-- Dataset content --
◆ ◆ ◆ ◆

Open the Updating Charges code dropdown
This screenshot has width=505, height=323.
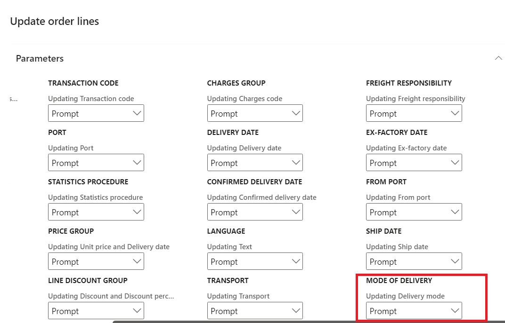(x=255, y=113)
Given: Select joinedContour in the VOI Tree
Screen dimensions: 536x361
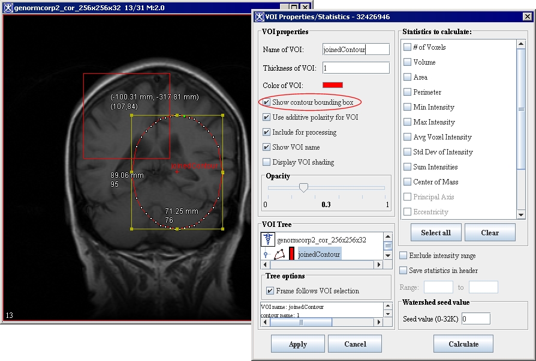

◆ ◆ ◆ ◆

-- Description of the task --
Render every line of the entries above as a numbered list, omitting blank lines and leaving out the pictures.

-- Task answer --
1. Open the Updating Charges code dropdown
2. This screenshot has width=505, height=323.
3. (x=255, y=113)
4. Given: Select joinedContour in the VOI Tree
5. Screen dimensions: 536x361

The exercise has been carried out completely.